(Data Opens)

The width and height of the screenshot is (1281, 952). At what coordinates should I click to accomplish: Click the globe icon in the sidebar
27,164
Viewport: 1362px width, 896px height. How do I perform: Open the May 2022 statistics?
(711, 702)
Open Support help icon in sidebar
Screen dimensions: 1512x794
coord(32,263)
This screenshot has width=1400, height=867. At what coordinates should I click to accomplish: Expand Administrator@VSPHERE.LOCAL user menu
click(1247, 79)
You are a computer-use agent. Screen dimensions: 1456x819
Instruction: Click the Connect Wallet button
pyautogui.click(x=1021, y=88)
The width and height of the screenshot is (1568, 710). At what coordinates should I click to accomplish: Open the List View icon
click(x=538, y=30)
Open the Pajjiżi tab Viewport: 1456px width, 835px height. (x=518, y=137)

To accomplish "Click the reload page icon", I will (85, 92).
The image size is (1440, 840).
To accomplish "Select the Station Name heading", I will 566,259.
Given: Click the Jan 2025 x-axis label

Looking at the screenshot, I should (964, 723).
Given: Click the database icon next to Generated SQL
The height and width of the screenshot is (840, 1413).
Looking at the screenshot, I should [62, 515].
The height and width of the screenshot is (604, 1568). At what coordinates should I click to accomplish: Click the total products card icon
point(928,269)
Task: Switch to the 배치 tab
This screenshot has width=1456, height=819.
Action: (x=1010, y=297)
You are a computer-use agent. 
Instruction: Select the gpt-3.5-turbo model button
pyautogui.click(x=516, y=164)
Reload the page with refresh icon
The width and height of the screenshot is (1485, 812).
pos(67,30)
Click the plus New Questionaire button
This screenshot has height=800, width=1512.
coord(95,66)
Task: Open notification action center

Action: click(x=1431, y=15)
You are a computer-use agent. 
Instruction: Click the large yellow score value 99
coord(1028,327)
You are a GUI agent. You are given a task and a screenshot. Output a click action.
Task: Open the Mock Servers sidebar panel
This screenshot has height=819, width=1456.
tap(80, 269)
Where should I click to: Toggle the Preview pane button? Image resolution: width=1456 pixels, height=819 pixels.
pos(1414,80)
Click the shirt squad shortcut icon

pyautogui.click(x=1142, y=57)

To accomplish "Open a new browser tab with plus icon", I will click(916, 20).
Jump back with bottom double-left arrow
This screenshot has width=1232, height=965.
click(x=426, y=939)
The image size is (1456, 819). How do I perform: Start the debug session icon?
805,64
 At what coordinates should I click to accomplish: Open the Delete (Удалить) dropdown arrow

(Data Closes)

* Task instructions
The expected answer is a number and nothing else: how many lines above include the word "page".

* Response to this exercise
2